Set task A:
In the warehouse meeting account, roughly how many people were on the vendor side of the meeting?
Set task B:
Reproduce, word for word, the part of the warehouse meeting account that opens with the words containing "The meeting was" and closes with "it to start.".
begin Document segment
One funny day: I was out with a client near Motomachi Yokohama, at a warehouse that was a prospect for the client’s logistics operations in Japan. The contract was a fairly nice chunk of business, valuing a couple hundred thousand USD per month.

The meeting was a hysterical failure. It was August, super hot and humid as usual for Japan, but the warehouse meeting room had no AC and they insisted we wear construction helmets, and to add insult to injury, would not give us any water. The sweat was rolling off us as we tried to keep from collapsing, while we waited for it to start.

It was typical for meetings of this type in Japan: on the foreigner side there was myself and three C-Level types from the US. On the vendor side, it was something like 20 people. Their team were supposed to present in English, but started in on a presentation in Japanese with no sign of any interpretation. After a few minutes and no sign of English, I reminded them of their promise to present in English, and after a very uncomfortable few minutes and whispered discussion, they tried to corral me into doing it.

My stance was, “Yeah, no, that’s not happening. I’m here on the client’s behalf, not yours. You mean to tell me of all 20 of you, nobody actually read the email between your Tanaka san and us over the last month? We were clear on what our requirements were…”

Long story short, they were unprepared to present in English, and finally dragged a junior marketing person in, who “speaks perfect English” to do ad hoc interpreting. It was just, comically bad, so much so that I felt like I should assist to try to salvage the meeting, but our team was just wanting to cut it short and go on the tour of the facility. I think their minds were already made up, and we were sweating and parched and wanting to get out of there.
end Document segment
begin Data shown
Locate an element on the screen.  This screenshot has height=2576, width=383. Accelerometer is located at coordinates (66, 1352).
end Data shown
begin Data shown
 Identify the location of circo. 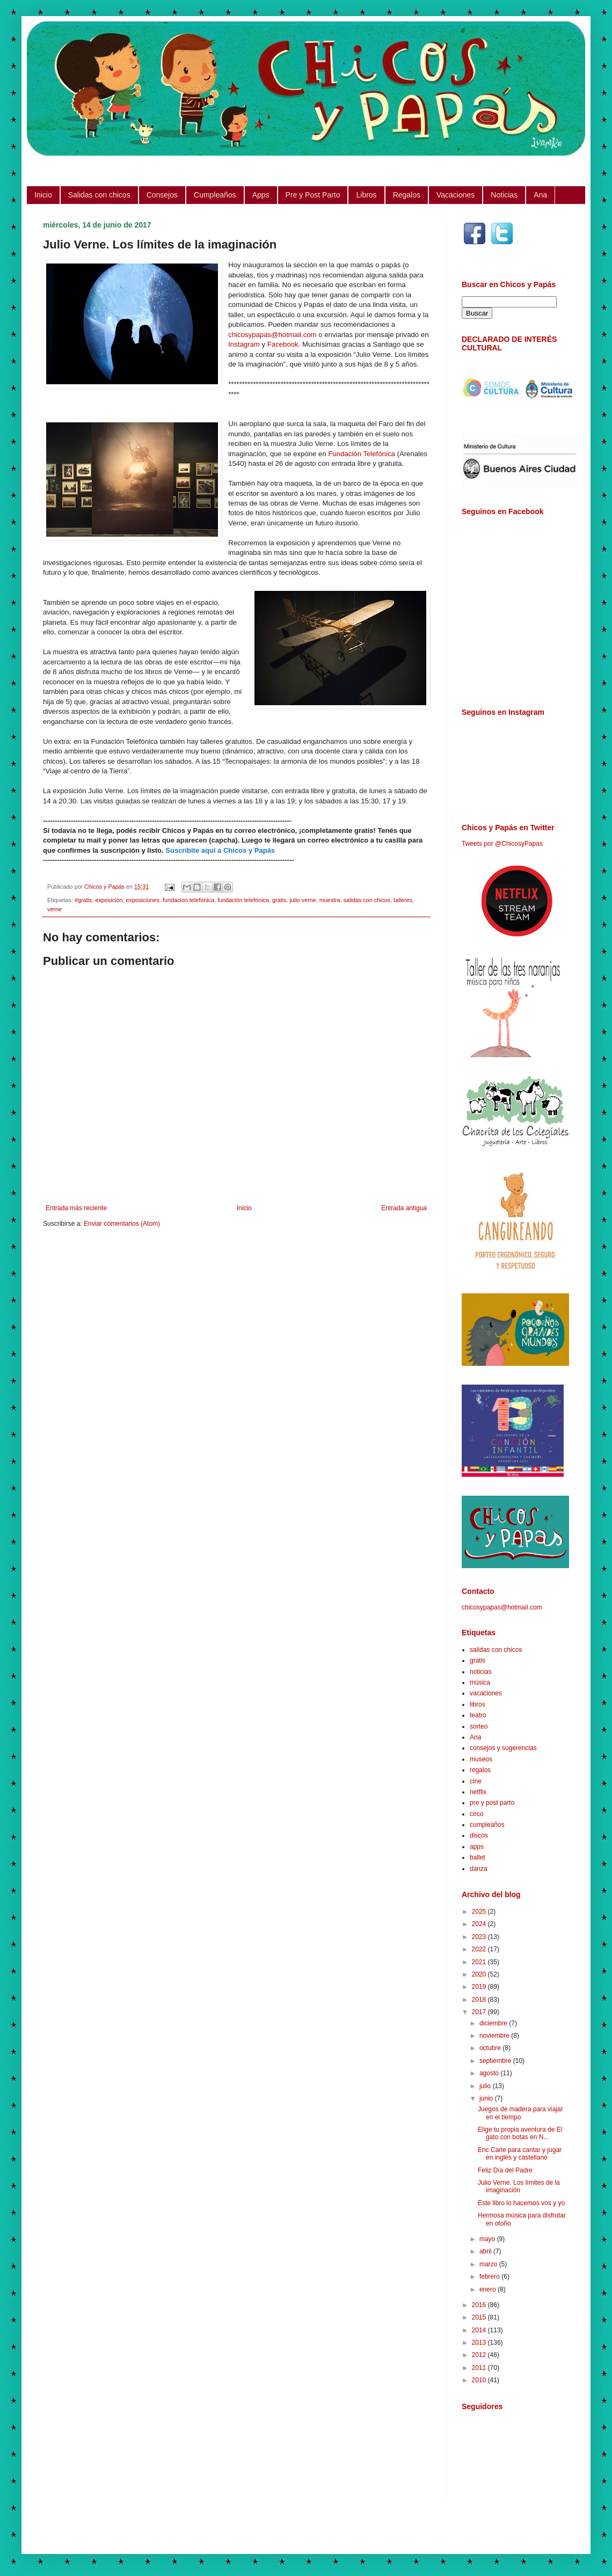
end Data shown
Full output A:
Something like 20 people.

Full output B:
The meeting was a hysterical failure. It was August, super hot and humid as usual for Japan, but the warehouse meeting room had no AC and they insisted we wear construction helmets, and to add insult to injury, would not give us any water. The sweat was rolling off us as we tried to keep from collapsing, while we waited for it to start.